Si corre dunque nel mondo del lavoro, privilegiando in qualsiasi campo la quantità alla precisione. Si risparmia tempo per poter lavorare di più e ancora più velocemente.
Si corre per le strade, in preda ai propri pensieri, senza osservare e osservarsi. Senza capire chi sei e chi hai di fronte. Senza avere voglia di conoscere.
Si corre spesso in famiglia, alle prese con i mille impegni quotidiani, catturati dalle moltissime cose da fare.
E si corre in maniera esagerata perfino nelle discipline sportive. Il mio calcio, quello degli anni ’70, visto oggi sembra un film visionato al rallentatore.
Di conseguenza non c’è mai tempo per approfondire un qualsiasi argomento fuori e dentro di noi.
Non c’è tempo per capire se ciò che viene affermato dai c.d. organi di informazione è verità o semplicemente una delle tante menzogne utilizzate per acquisire visibilità.
Vi garantisco che in questo “stramaledetto “ contesto di vita è davvero difficile sopravvivere al mio essere “ boomer”. Alla mia passione per il ricordo e per lo studio.

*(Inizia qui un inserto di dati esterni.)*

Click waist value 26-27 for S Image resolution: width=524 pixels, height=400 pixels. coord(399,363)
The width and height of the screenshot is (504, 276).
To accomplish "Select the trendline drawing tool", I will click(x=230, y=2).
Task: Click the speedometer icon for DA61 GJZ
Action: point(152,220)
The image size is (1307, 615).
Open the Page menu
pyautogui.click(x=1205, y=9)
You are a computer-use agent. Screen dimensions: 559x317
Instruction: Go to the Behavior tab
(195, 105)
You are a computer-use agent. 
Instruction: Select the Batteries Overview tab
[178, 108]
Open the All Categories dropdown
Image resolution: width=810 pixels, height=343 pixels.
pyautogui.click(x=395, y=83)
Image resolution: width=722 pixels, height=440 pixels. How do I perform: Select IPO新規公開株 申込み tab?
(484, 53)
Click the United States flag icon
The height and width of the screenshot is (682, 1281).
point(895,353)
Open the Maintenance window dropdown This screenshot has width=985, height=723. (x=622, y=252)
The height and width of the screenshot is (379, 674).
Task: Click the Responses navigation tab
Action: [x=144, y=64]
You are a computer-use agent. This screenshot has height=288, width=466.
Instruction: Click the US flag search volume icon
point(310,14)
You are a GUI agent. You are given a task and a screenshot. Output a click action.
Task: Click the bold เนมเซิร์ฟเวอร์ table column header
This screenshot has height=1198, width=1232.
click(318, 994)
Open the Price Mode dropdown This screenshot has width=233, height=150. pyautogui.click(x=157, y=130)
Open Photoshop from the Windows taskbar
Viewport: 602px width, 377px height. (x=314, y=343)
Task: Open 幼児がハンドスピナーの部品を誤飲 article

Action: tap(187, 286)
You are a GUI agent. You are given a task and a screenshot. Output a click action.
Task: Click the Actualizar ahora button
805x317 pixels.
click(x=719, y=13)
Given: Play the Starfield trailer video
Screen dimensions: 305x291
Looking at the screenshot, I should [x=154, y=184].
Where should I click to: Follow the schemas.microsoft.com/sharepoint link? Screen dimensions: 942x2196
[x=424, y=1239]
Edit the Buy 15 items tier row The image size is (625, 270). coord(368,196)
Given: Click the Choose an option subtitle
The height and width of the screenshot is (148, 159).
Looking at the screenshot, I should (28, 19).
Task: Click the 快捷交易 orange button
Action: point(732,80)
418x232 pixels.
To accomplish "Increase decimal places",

In realtà se ci pensate c’è un legame profondo tra lentezza e memoria e tra velocità e oblio. Oggi abbiamo scelto l’oblio e tutto viene consumato nello spazio di un secondo senza lasciare dietro di se nessuna traccia.
La velocità ti regala emozioni fugaci e improvvisate. La lentezza invece ti fa godere del miracolo della natura dove tutto ciò che è bello e piacevole si forma e matura lentamente.
La velocità ti porta senza tappe intermedie alla fine del percorso. E non hai visto il paesaggio. Non hai ragionato sulle genti che hai incontrato. Non hai capito nulla di quello che ti sta accadendo.
Invece se cammini lentamente , passo dopo passo, la strada che percorri non è lunga e pesante. E’ anzi piacevole, piena di significato e di scoperte.
Ho letto una volta una frase che mi è rimasta impressa nella mente “ la velocità è del diavolo. La calma è di Dio”.
Ero giovane e non ci ho fatto caso.
Oggi penso che sia una specie di segreto della vita. Un insegnamento che ci permette di capire la profonda tristezza e inconsistenza del mondo in cui viviamo.